Sonication of the implants seems to be a method with a higher sensitivity than conventional microbiological methods and identification of polymicrobial infections can be improved [28, 29]. Sonication of PMMA spacers also showed improvement of the sensitivity of intraoperative cultures from 45 to 82 % [30].

Unfortunately sonication cannot be used before second stage revision to decide if a spacer exchange or replantation is indicated.

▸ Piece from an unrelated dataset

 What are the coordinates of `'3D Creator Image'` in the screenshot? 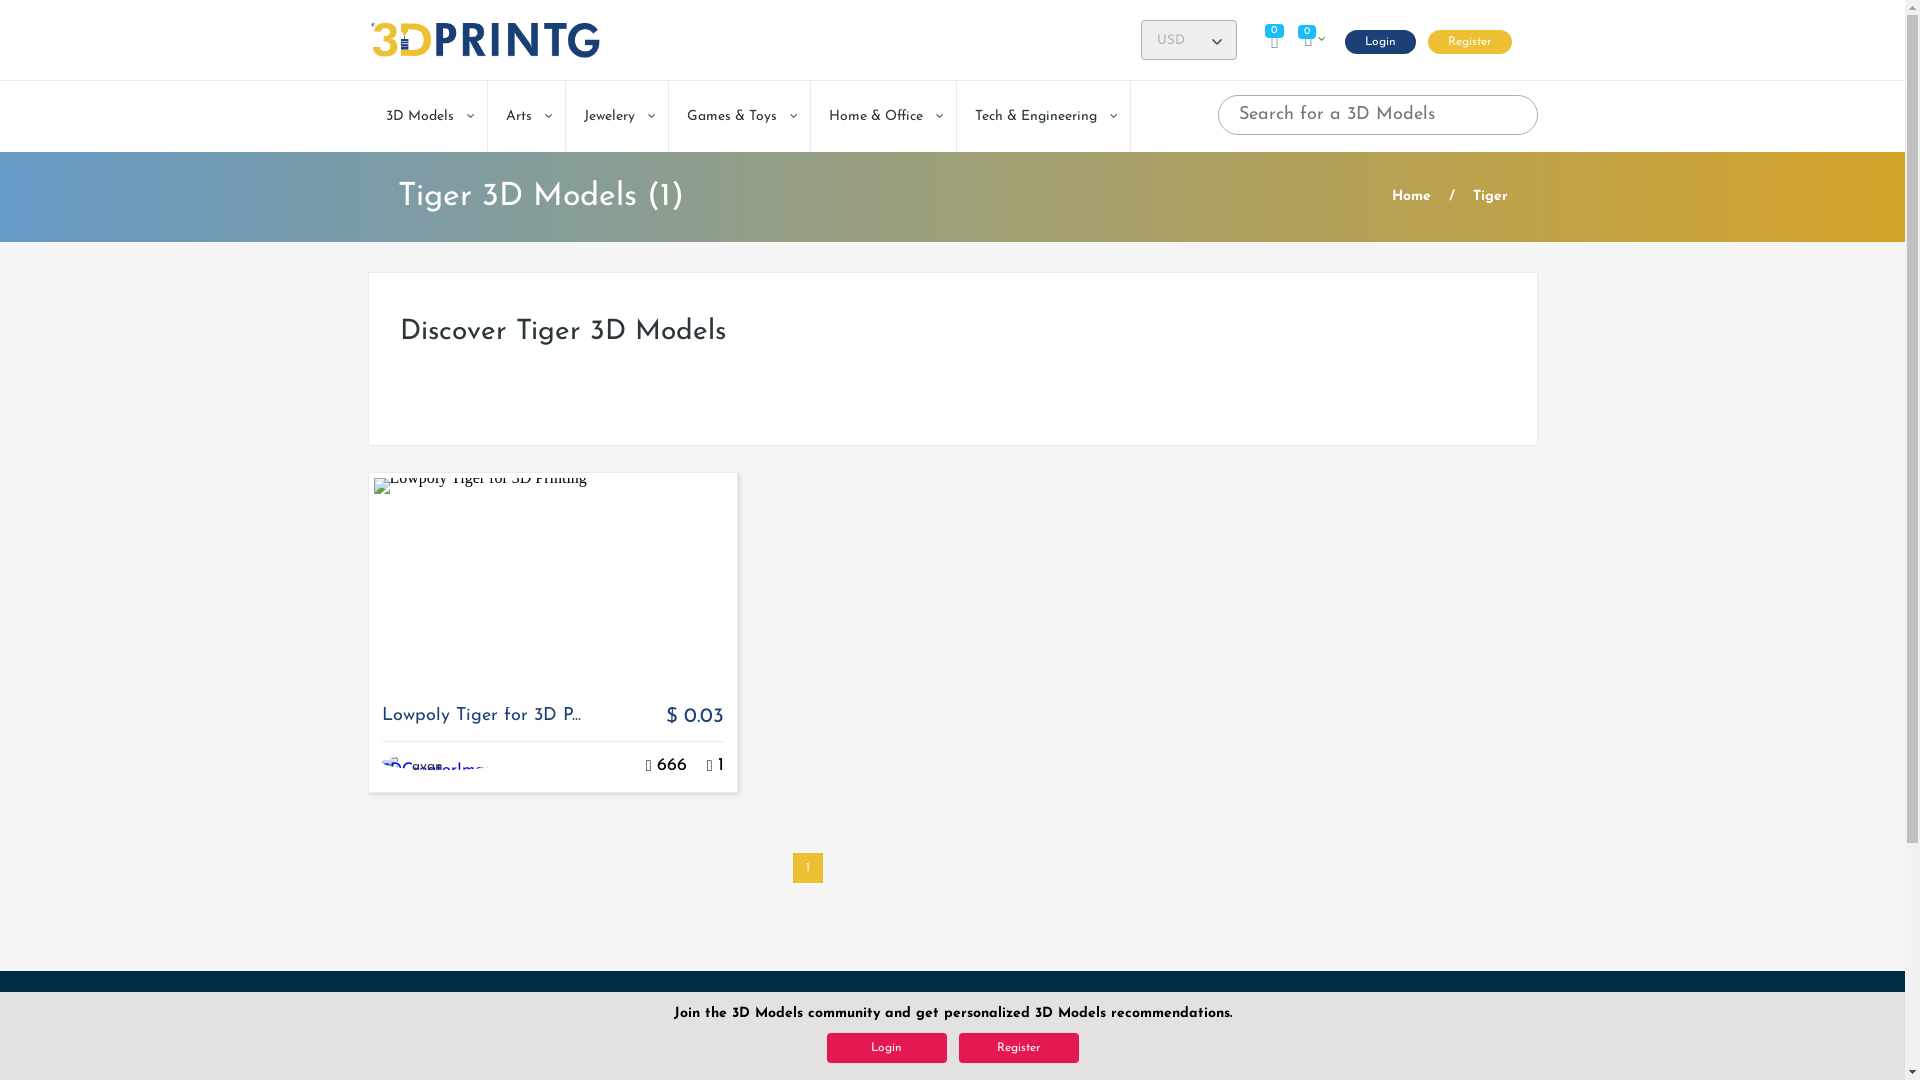 It's located at (394, 766).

Aggravating to the high number of persistent infections we found a high number of changing organisms. These data are supported by the findings of Cabo et al., who also found a large number of different and more resistant organisms during replantation [31]. The heterogeneous finding of pathogens during second stage reimplantation makes it difficult to find an explanation. Of course contamination can be a problem, but it would be very unusual in such a high percentage. Another point might be the change of patterns of resistance because of the long release of local antibiotics. Here we need further research about antibiotic concentrations locally and the risk of creating new resistances.

There are some limitations of the study. We did not look at comorbidities and risk factors for reinfection. We did not take into account if the patients had a PJI in history. The design of the study is retrospectively.

In conclusion, CRP in serum, white blood count in synovial fluid and even cultures from synovial fluid before replantation with a PMMA spacer in place seem to be uncertain parameters to exclude persistent PJI. We cannot recommend aspiration of synovial fluid before reimplantation anymore. Other biomarkers have to be investigated.